Peter Scazerro é pastor fundador da New Life Fellowship, em Queens, New York, um dos melhores autores a tratar do tema de discipulado, espiritualidade e liderança emocionalmente saudável; autor de 3 livros já traduzidos para o português (Uma igreja emocionalmente saudável; Espiritualidade emocionalmente saudável; e O líder emocionalmente saudável) e um mais recente publicado ano passado (Emotionally Healthy Discipleship).

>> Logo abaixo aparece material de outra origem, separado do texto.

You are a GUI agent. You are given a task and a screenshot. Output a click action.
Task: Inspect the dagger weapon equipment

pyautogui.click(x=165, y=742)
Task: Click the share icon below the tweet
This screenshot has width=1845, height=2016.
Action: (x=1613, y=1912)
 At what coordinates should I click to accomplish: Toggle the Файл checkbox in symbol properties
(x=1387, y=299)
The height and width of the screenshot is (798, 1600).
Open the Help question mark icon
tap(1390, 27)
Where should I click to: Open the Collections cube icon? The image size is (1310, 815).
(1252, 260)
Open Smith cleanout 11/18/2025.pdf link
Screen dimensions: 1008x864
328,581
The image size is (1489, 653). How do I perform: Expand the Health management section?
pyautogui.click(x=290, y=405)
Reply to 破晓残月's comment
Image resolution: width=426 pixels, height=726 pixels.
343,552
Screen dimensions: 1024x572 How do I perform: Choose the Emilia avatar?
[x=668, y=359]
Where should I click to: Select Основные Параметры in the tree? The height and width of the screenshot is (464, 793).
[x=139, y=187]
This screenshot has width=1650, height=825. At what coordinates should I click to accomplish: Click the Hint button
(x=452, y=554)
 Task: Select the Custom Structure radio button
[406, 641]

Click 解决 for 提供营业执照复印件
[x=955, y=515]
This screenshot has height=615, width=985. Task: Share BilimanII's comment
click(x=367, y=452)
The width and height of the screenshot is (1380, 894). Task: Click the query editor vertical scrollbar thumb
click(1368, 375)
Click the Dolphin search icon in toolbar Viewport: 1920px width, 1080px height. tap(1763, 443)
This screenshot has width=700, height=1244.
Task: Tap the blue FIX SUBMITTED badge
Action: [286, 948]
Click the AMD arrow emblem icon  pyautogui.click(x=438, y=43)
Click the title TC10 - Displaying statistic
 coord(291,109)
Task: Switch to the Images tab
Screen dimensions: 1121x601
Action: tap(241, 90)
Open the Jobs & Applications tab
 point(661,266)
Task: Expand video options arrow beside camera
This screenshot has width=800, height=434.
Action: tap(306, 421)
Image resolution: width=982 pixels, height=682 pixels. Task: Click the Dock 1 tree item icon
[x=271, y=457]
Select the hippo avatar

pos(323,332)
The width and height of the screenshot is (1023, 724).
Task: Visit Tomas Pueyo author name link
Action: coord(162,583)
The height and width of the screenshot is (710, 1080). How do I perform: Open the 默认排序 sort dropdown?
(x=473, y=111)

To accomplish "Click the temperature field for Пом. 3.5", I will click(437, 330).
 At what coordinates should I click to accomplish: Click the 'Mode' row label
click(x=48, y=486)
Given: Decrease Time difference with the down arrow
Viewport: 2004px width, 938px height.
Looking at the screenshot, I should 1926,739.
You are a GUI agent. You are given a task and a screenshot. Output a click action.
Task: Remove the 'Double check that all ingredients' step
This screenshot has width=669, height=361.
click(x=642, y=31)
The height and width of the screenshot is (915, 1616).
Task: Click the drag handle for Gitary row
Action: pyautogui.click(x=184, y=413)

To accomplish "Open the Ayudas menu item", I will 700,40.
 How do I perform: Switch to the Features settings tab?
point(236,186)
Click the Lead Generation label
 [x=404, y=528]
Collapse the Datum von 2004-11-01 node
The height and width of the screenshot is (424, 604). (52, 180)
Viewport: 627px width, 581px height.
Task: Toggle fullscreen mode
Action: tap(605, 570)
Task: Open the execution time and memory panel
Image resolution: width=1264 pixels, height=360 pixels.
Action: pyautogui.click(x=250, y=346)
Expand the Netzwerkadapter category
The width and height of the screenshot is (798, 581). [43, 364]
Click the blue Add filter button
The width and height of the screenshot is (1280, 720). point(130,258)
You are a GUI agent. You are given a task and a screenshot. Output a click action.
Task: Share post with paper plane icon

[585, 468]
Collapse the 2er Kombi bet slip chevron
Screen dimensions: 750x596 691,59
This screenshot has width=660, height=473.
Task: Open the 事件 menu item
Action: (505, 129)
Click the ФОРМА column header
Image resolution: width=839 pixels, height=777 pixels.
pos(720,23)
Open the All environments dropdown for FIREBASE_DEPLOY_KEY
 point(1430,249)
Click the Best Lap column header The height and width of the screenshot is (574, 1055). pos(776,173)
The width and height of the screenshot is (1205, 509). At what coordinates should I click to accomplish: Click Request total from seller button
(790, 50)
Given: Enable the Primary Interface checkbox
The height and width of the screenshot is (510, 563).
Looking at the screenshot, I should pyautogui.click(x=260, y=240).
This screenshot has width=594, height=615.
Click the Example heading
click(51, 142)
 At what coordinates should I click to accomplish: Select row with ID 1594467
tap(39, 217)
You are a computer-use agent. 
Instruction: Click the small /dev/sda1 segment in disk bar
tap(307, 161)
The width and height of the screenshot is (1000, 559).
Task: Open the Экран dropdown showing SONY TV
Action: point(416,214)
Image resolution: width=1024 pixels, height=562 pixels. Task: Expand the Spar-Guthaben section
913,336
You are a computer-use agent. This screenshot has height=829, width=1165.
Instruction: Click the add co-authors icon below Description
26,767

Acabo de retornar de um período de encontros com um pequeno grupo de líderes cristãos trabalhando o tema sobre o que é uma liderança autêntica que segue verdadeiramente Jesus. Em algum momento, um dos participantes compartilhou um famoso texto de C. S. Lewis que Scazzero também cita em seu livro “Uma Igreja Emocionalmente Saudável”. Reproduzo a seguir um pequeno trecho para encorajá-lo:

“Os seres humanos, assim como os icebergs, têm muitas camadas abaixo da superfície.

(…) cerca de apenas 10% de um iceberg é visível na superfície. Essa é a parte da nossa vida de que temos consciência. Lembre-se, contudo, de que o Titanic afundou porque colidiu com uma parte dos 90% submersos de um iceberg. A maioria dos líderes naufraga ou vive de forma incoerente por causa de forças e motivações que estão abaixo da superfície da vida que eles nem mesmo cogitam.

Salomão disse com sabedoria: ´Acima de tudo, guarde o seu coração, pois dele depende toda a sua vida´(Provérbios 4:23). Confiar na graça e no amor de Deus para poder olhar para dentro com profundidade pode ser assustador.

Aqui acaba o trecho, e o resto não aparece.